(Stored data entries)
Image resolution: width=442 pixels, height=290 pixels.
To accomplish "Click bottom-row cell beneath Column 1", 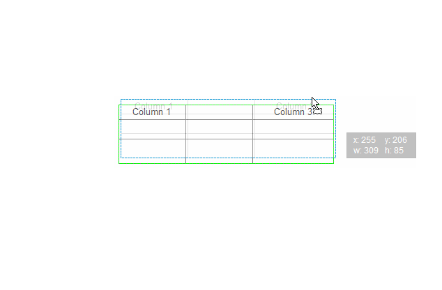I will point(152,151).
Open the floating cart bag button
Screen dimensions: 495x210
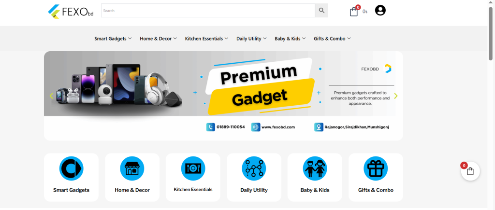click(470, 171)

Your objective
Omit the pictures and please write out exactly the lines between the one containing "Open the floating cart bag button" and the last line of the entries, both included.

Solution to the problem
Open the floating cart bag button
Screen dimensions: 495x210
click(470, 171)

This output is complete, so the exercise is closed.